◆ **WHAT THE TASK REQUIRES**
Convert the rows below into a two-column CSV with the headers instruction and location, one line per row. Put each row's text and its answer in one quoted field apiece, with line breaks replaced by spaces, and leave out the pictures.

◆ **DATA EXTRACT**
● ● ● ● ● ● ●

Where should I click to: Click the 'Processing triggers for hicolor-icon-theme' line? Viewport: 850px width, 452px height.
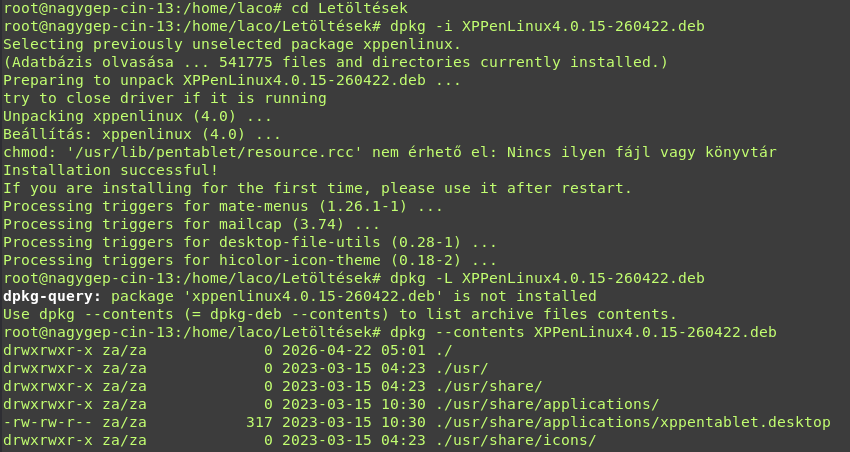pos(250,260)
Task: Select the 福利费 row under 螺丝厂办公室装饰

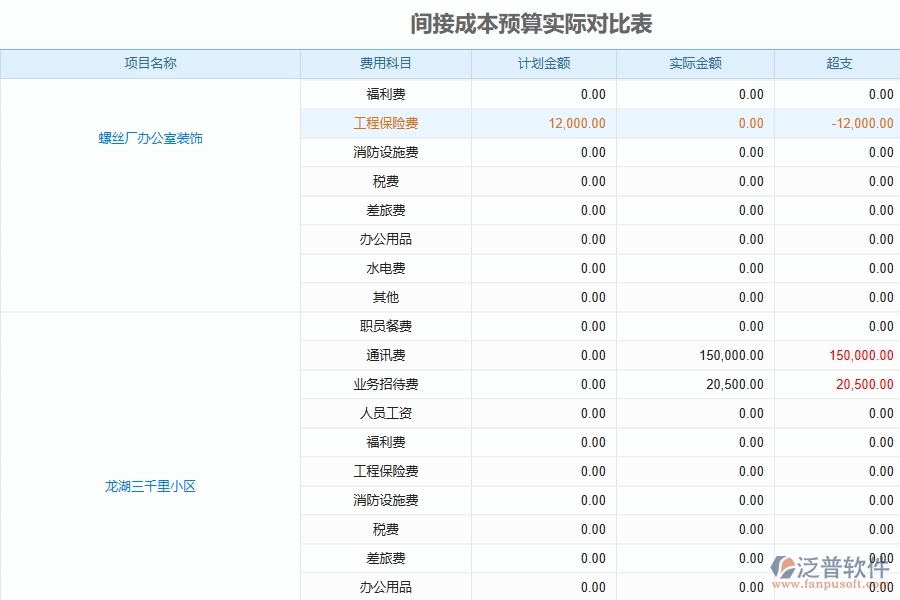Action: 385,94
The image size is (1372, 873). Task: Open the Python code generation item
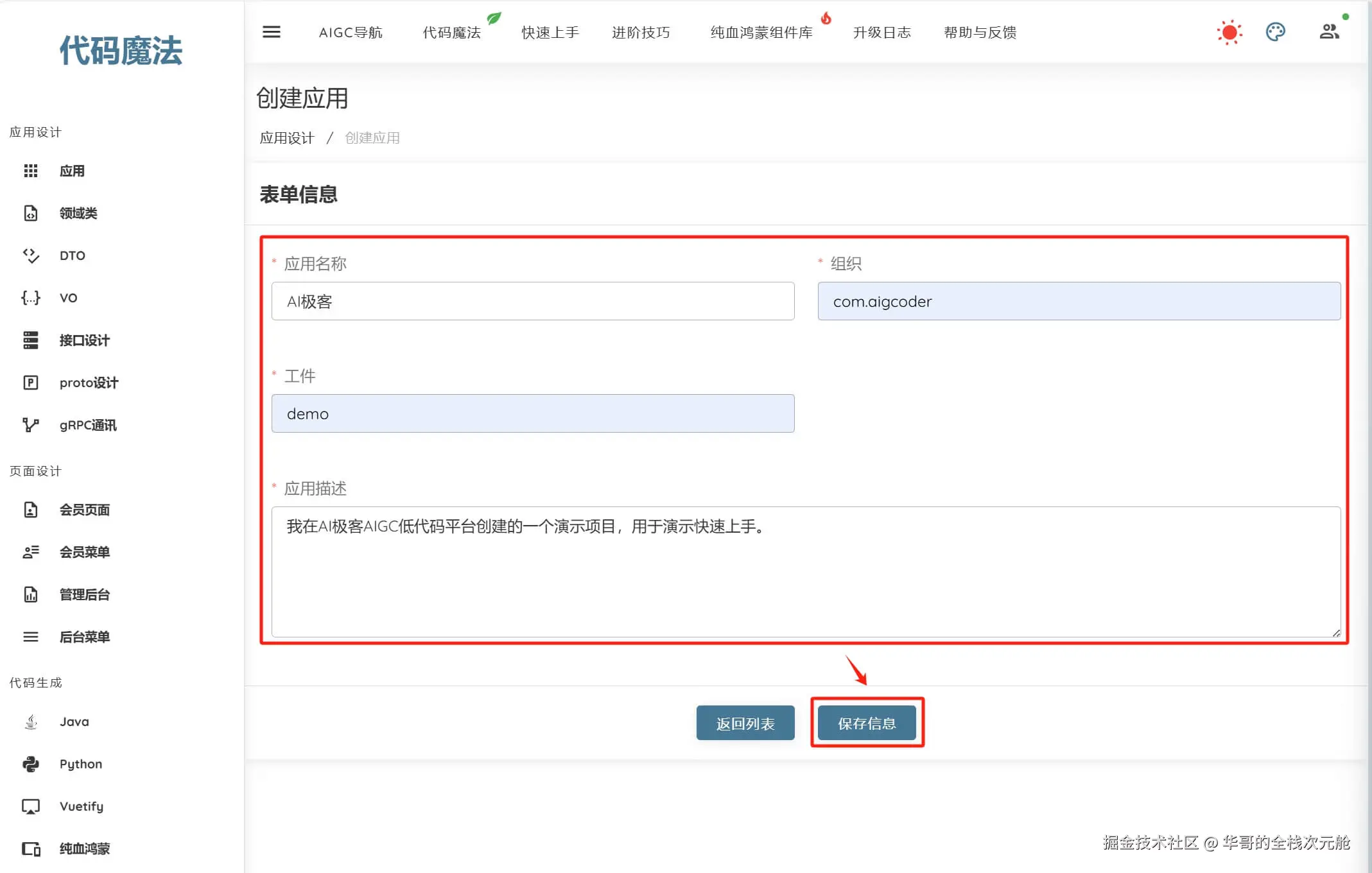(81, 764)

● ● ● ● ● ● ●

◆ **THE SOLUTION**
instruction,location
"Where should I click to: Click the 'Processing triggers for hicolor-icon-theme' line? Viewport: 850px width, 452px height.","pos(250,260)"
"Task: Select the 福利费 row under 螺丝厂办公室装饰","Action: 385,94"
"The image size is (1372, 873). Task: Open the Python code generation item","(81, 764)"